* _Aim of the task_
Find each line in the items below that contains the string "Open" and copy those lines in full. Case matters.

Data for locating words and elements:
================================
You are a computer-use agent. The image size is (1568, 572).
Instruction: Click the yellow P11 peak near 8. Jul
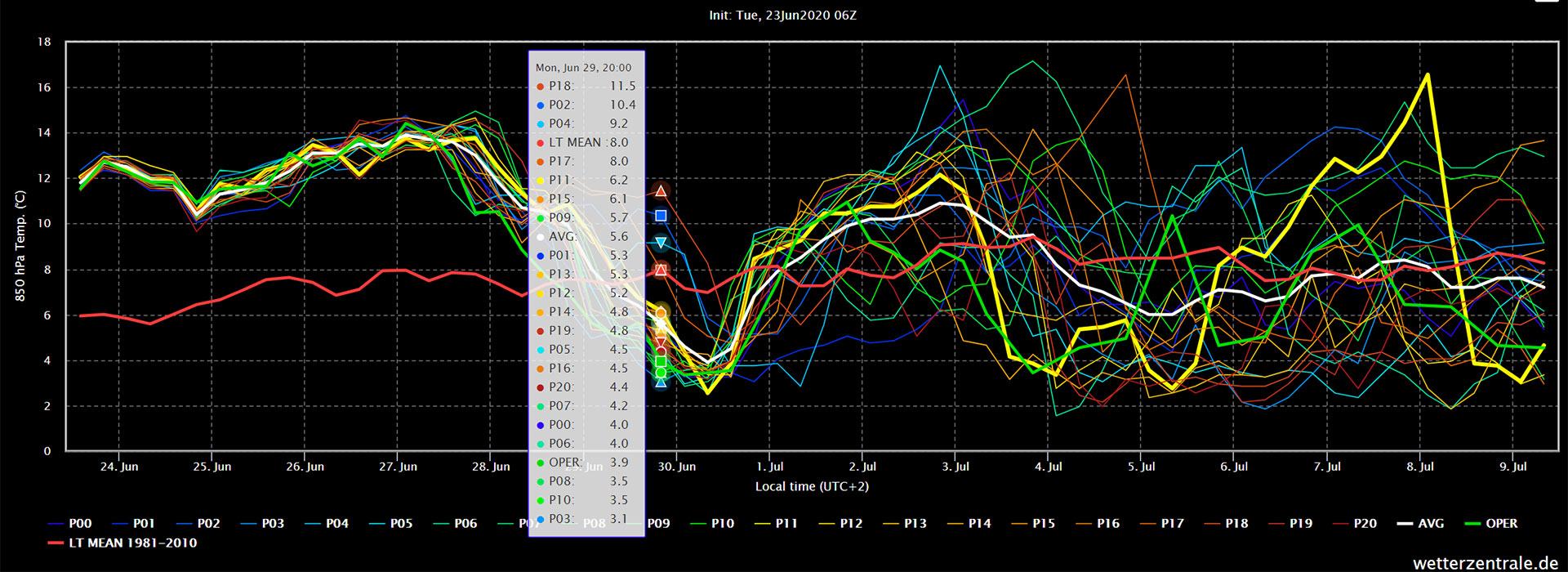click(1427, 75)
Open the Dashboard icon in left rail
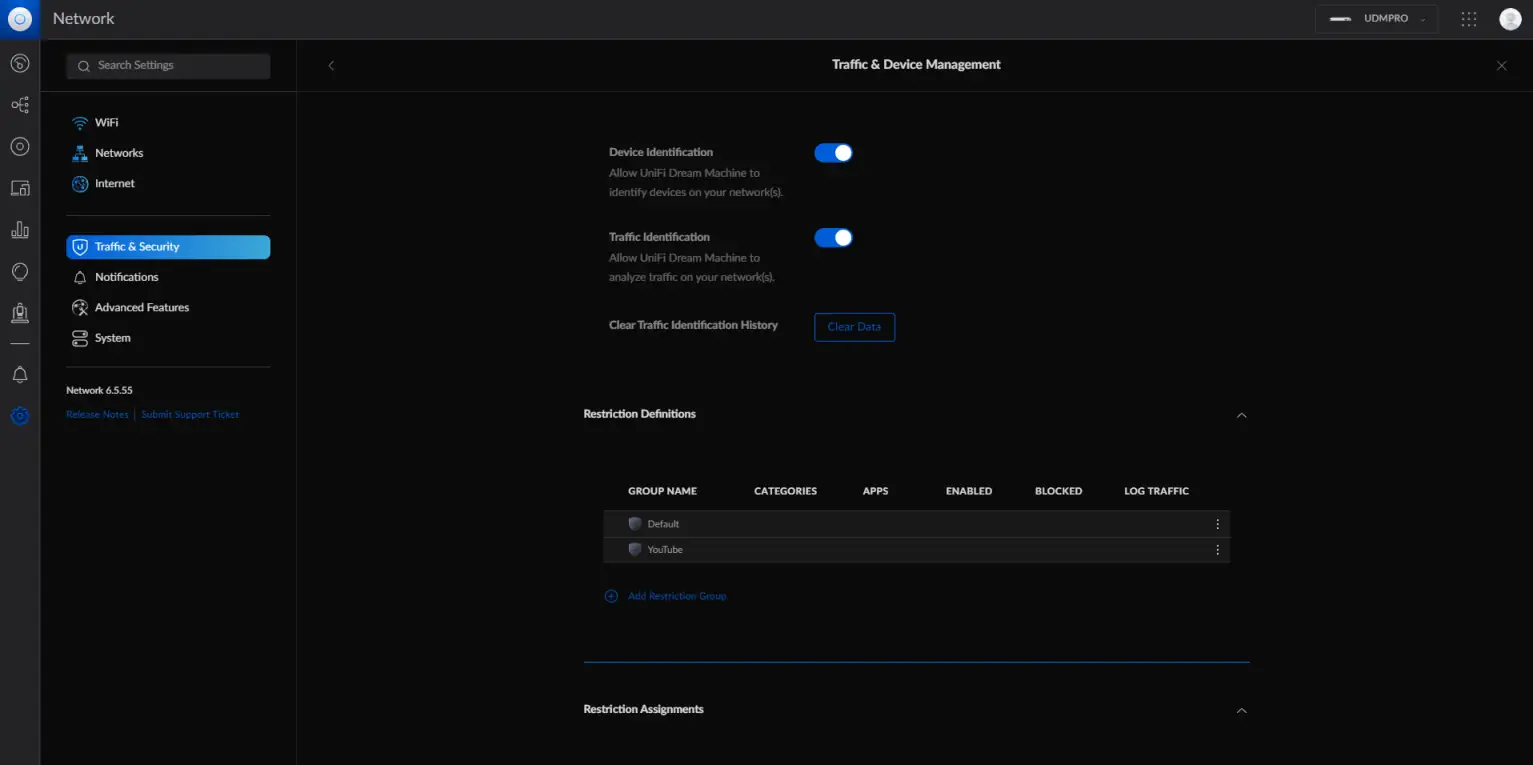This screenshot has width=1533, height=765. 20,64
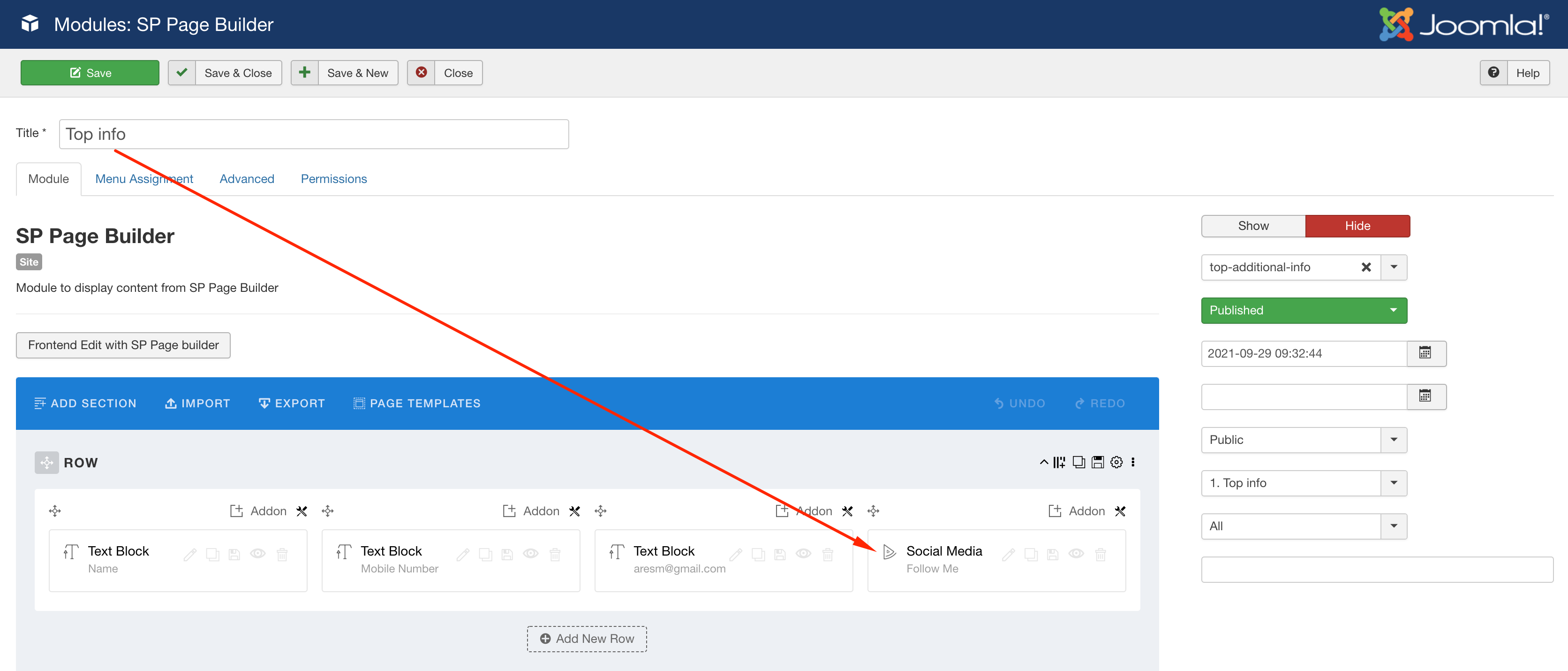The image size is (1568, 671).
Task: Open column options for the Social Media column
Action: [x=1119, y=511]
================================
* _Task answer_
Open the Dashboard icon in left rail
Task: Open column options for the Social Media column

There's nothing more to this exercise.